Tic Tac Toe win rate

You can see the same general trends as in Connect 4. I’m not sure what’s happening in the bottom right.

Using the same entry point in my Shibumi project, I converted the Spline game to use the new Zero Play library, and plotted the win rates:

Spline win rate

4 Jan 2019

I found a bug in the MCTS code that selects which nodes to expand. It wasn’t taking advantage of the win rates to explore the more successful positions.

With that fixed, the problems at low iterations have gone away:

Fixed Connect 4 win rate

Fixed Spline win rate

Fixed Tic Tac Toe win rate

I’m not sure what’s happening with high simulation count for Tic Tac Toe’s first player, but everything else looks beautiful now.

12 Jan 2019

Added the first version of code to train a neural network, and I added a system so that game and player classes from other projects can add arguments to the command line. See the CommandParser class in zero_play.py.

16 Feb 2019

Two main tasks in the last month: the neural network sort of works, and I configured Tensorflow to use the GPU. The GPU configuration was a giant pain, again! I had it working a few months ago, but it stopped working for some reason. I did the original setup based on a GPU tutorial that shows how to install multiple driver versions: one that’s compatible with my display and the operating system, and another that’s compatible with Tensorflow. After a bunch of investigation I described in this GPU question on Stack Overflow, I figured out that I had two driver versions squished together in one location. With a bunch of clean up, I got it working again. The GPU version is about 12 times faster than the CPU version.

As for actually using the neural network, it’s not very impressive yet. I found a new way to display the skill of a player, by comparing it to several strengths of a basic MCTS player using simple playouts to value board positions.

Connect 4 win rates with neural network

Here, the blue and green lines show a basic MCTS player using simple playouts and 80 search iterations for each move. The blue line is the win rate as player 1 against the same player with increasing numbers of search iterations. The green line is the win rate as player 2. Unsurprisingly, both win rates drop as the opponent strength increases.

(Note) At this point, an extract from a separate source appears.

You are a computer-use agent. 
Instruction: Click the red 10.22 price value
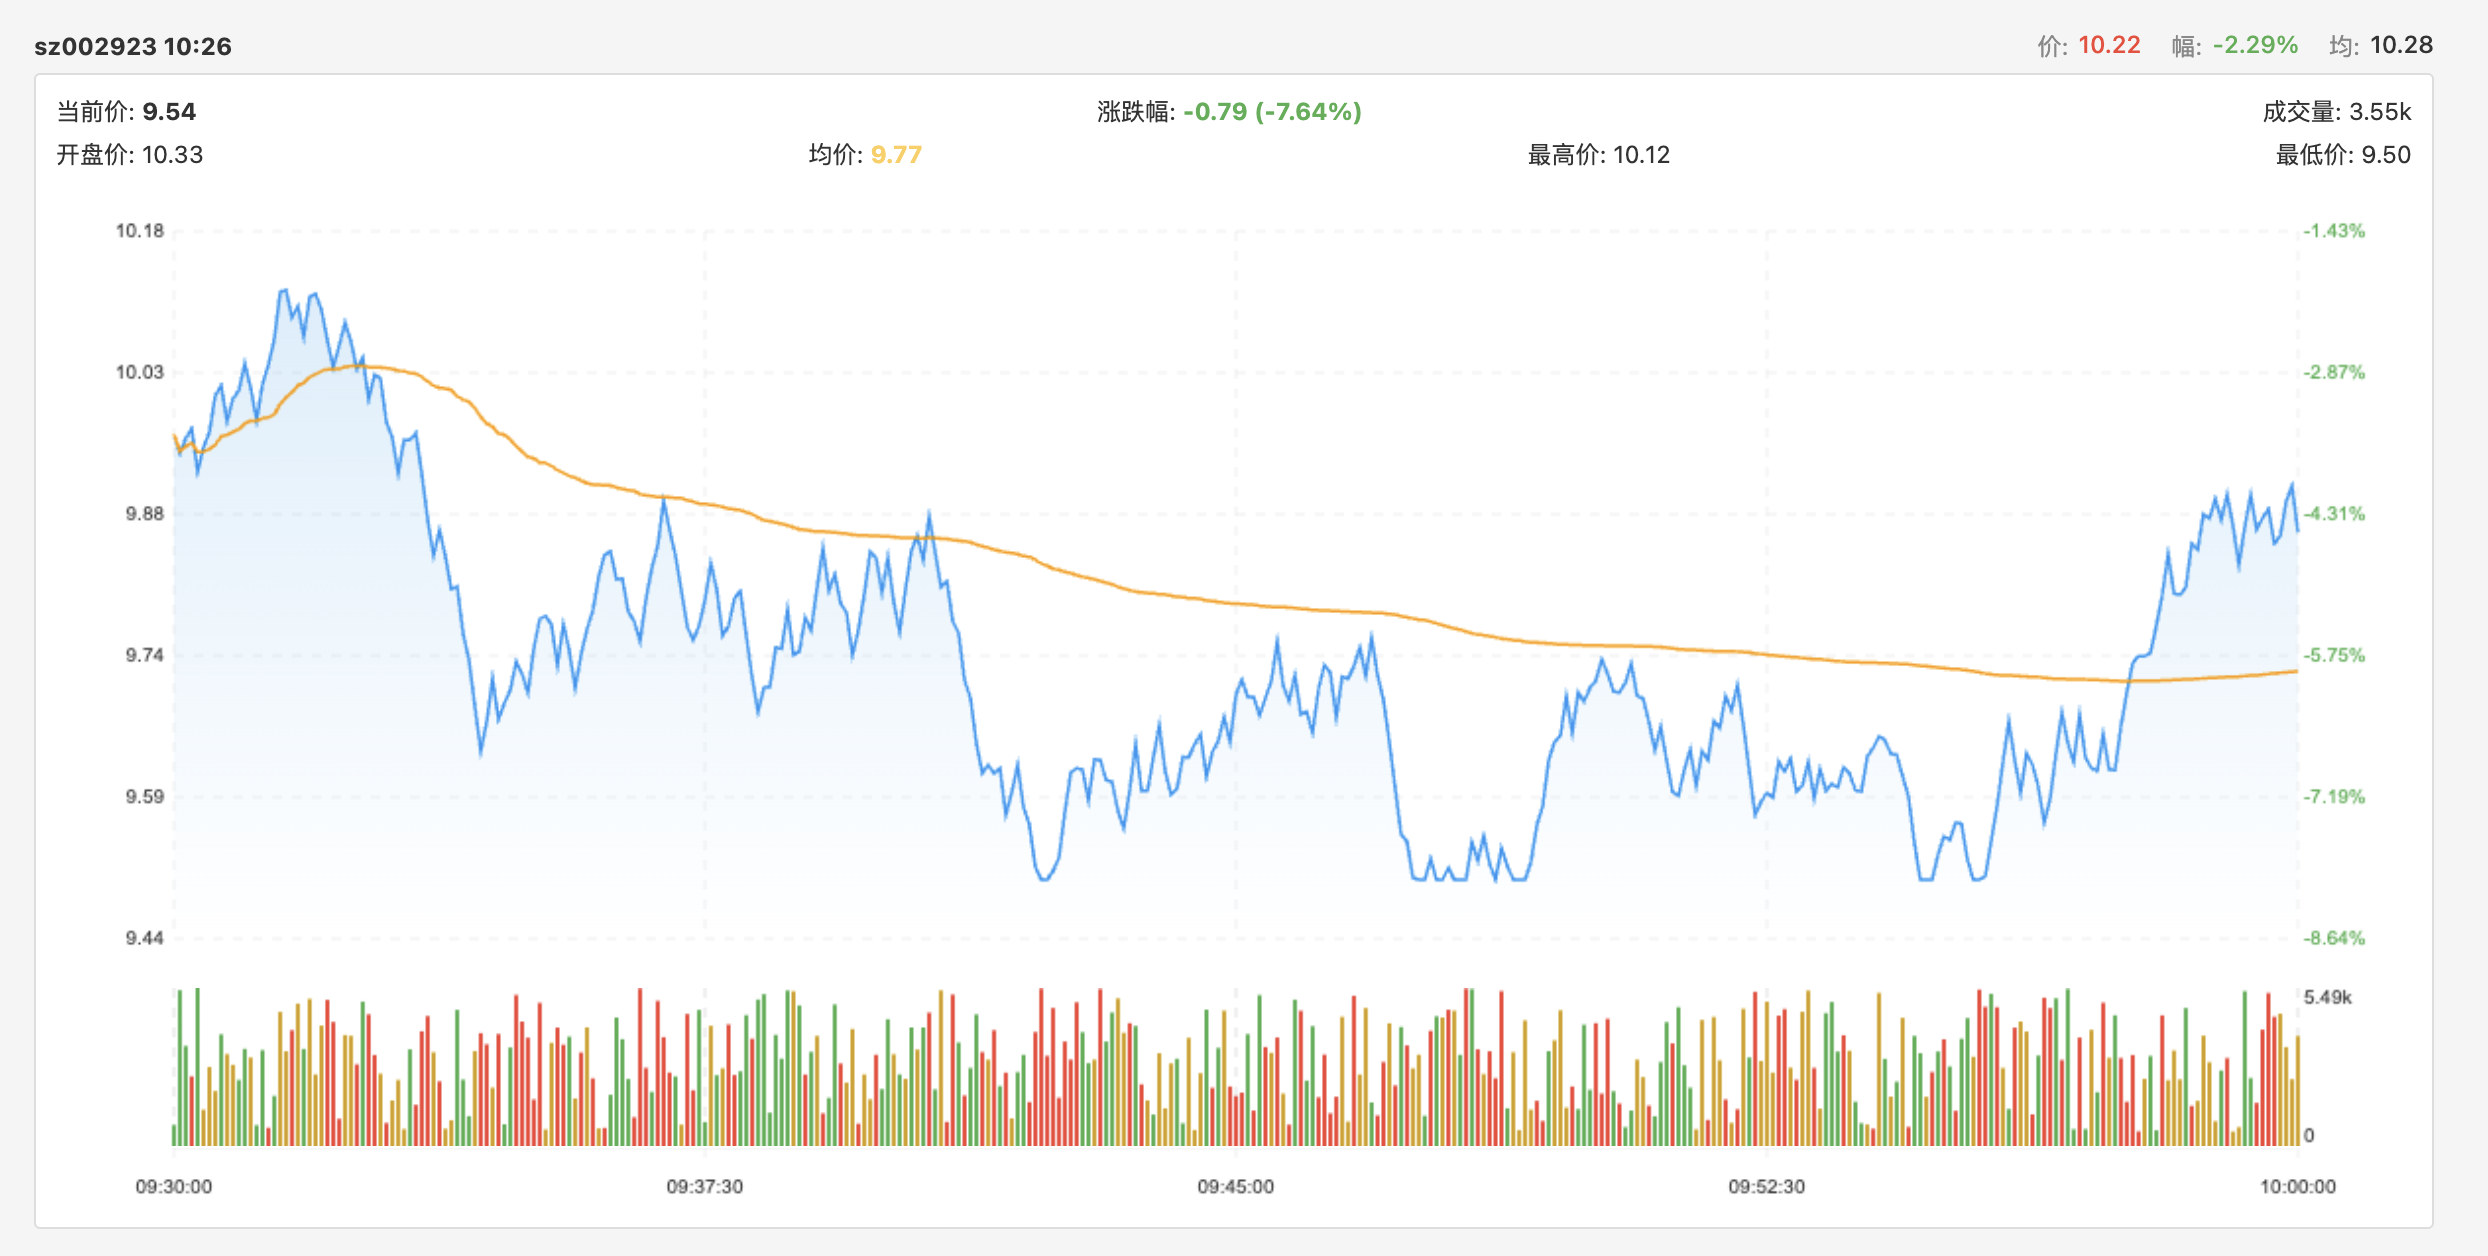point(2109,45)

The sad part is that the win rates are actually lower when I switch from using simple playouts to using a neural network to value the board positions. The purple and pink lines use the same number of iterations, but use a neural network instead of playouts.

In contrast, just increasing the search iterations from 80 to 128 makes the player stronger.

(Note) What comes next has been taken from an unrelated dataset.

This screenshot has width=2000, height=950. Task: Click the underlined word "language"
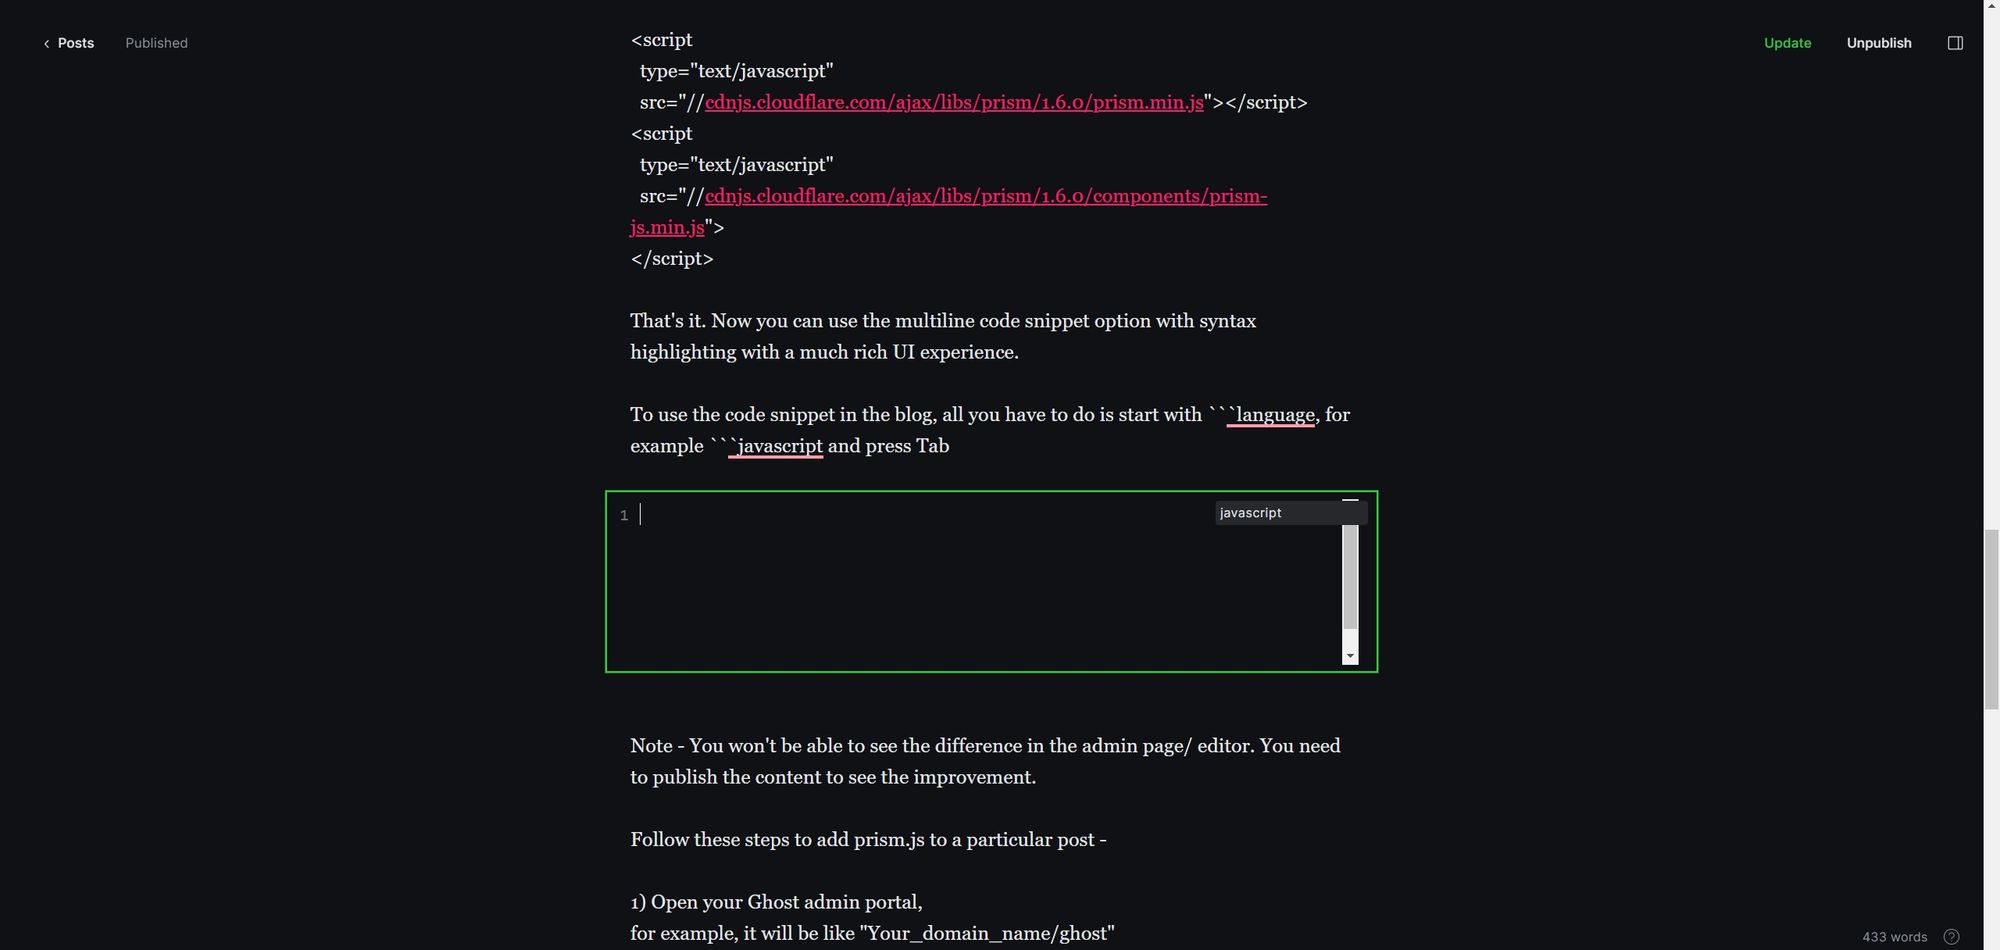pos(1275,414)
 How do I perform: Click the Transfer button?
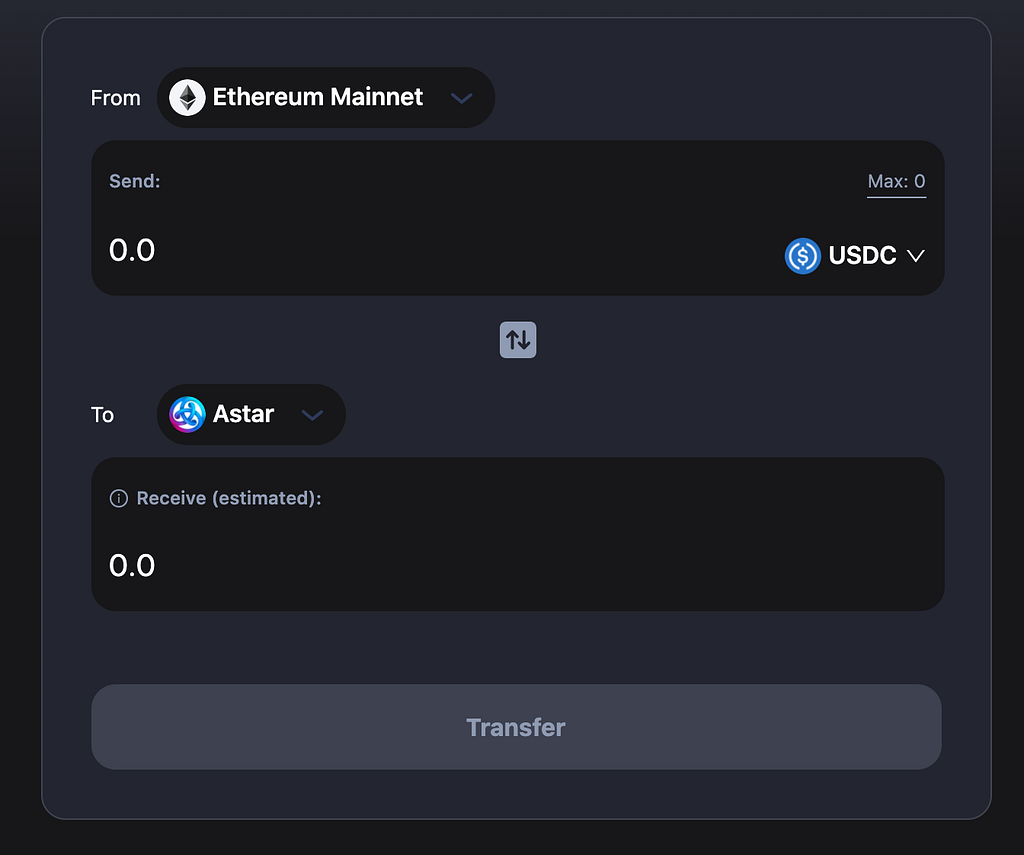517,726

Connect 4 win rates with 128 iterations

Here, all the players are using simple playouts. The player with 128 search iterations does better than 80 search iterations, and much better than the neural network.

I’ll try to run the same tests on the alpha-zero-general project to see if their neural network is actually helpful.

22 Feb 2019

I tried running the alpha-zero-general project’s Connect 4 player against my basic player without a neural network, and it was at least no worse than my basic player.

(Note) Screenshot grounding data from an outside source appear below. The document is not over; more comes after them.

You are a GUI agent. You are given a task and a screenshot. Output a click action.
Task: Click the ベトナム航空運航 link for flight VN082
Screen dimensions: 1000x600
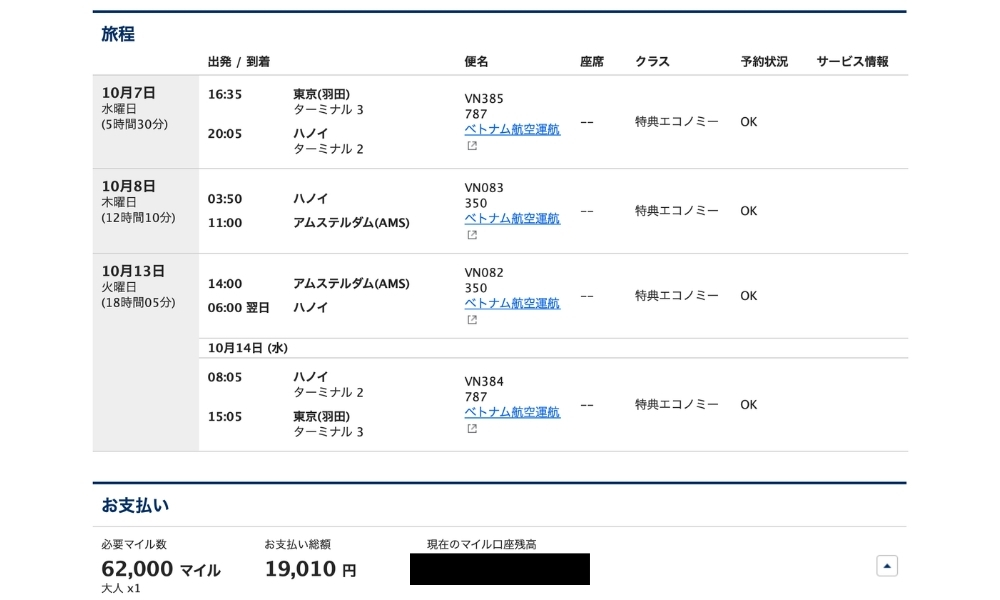tap(513, 303)
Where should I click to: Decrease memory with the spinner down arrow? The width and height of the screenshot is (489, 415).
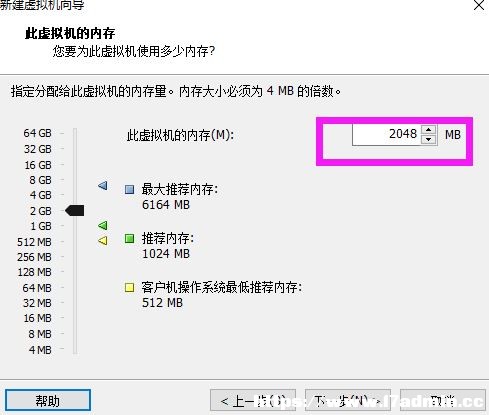click(x=429, y=139)
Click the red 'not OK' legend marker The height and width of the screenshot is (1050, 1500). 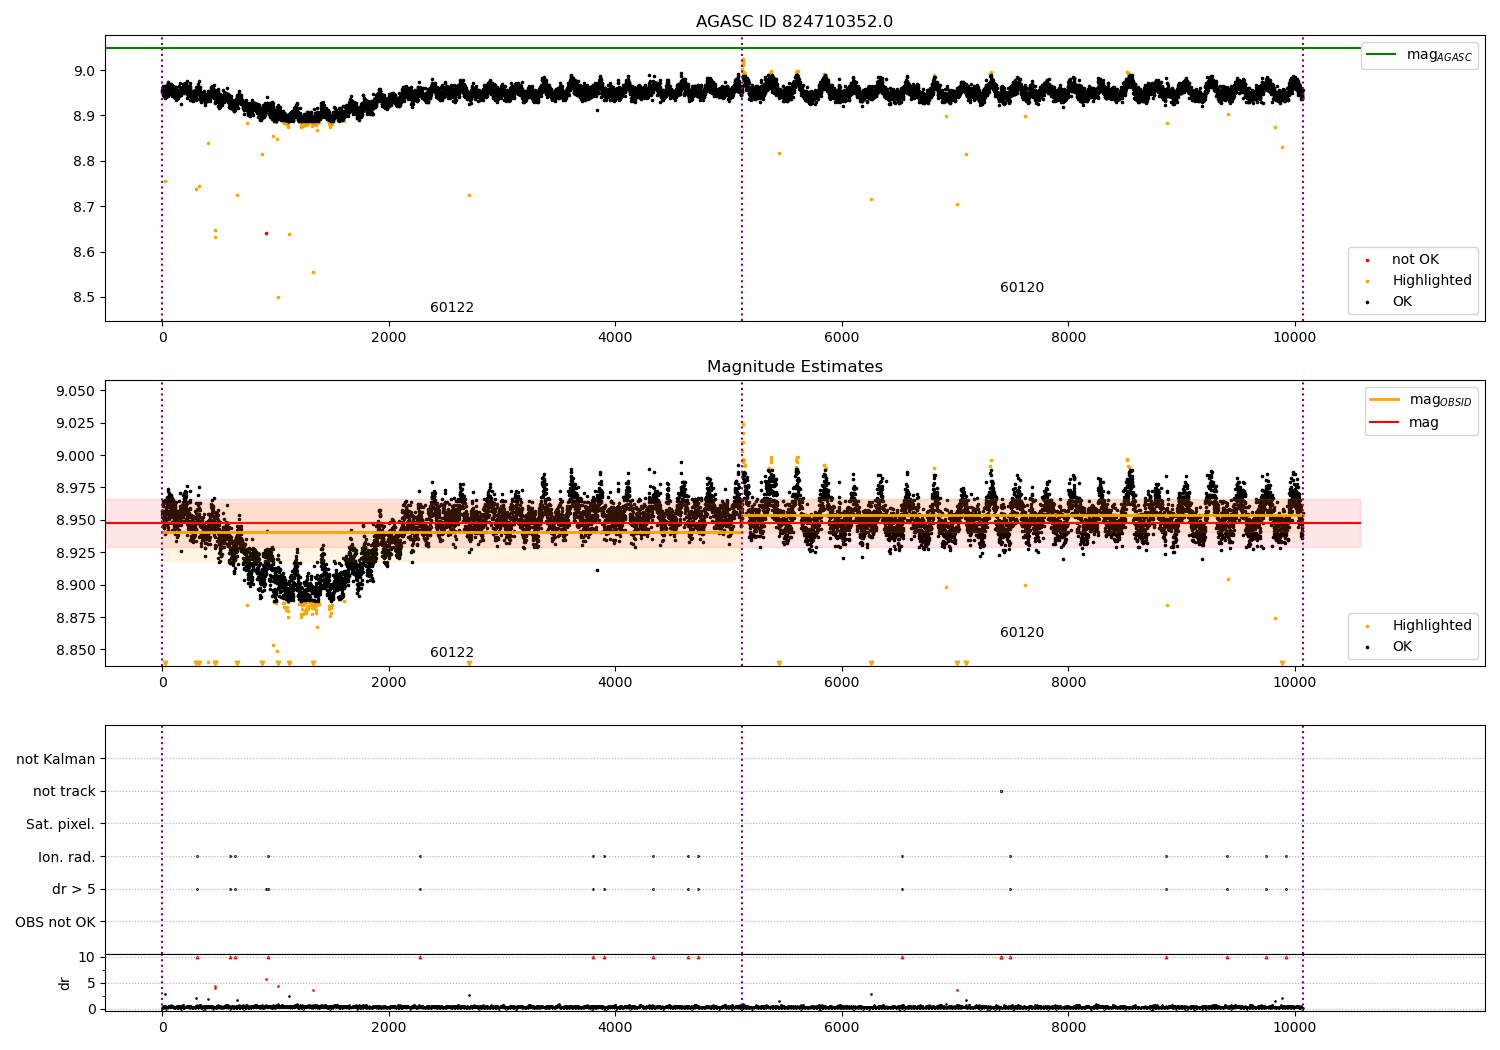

Connect 4 win rates in alpha-zero-general

Something must be wrong with my neural network or my training, so I’m reading the original AlphaGo Zero paper. (The link at the bottom of the page gives free access.) One difference I noticed is that I haven’t implemented the idea of temperature in my loss function.

Also, their loss function uses mean squared error for the values, but cross entropy for the move policies. I use mean squared error for everything. I don’t know if I can mix things like that in the high-level API I’m using.

26 Feb 2019

I’ve been reading the AlphaGo Zero paper, and I found the AlphaZero paper (includes an open-access link). The AlphaZero supplementary material even includes some Python code as pseudocode for the algorithm! In that pseudocode, it looks like the player uses softmax sampling to choose a move for the first 30 moves of a game, then uses the best move from then on. I think this is related to the temperature algorithm I saw in the other paper.

28 Nov 2019

Since the machine learning was so frustrating, I started working on a PySide2 user interface. I just experimented with some ideas in the designer, but I didn’t really hook them up to anything.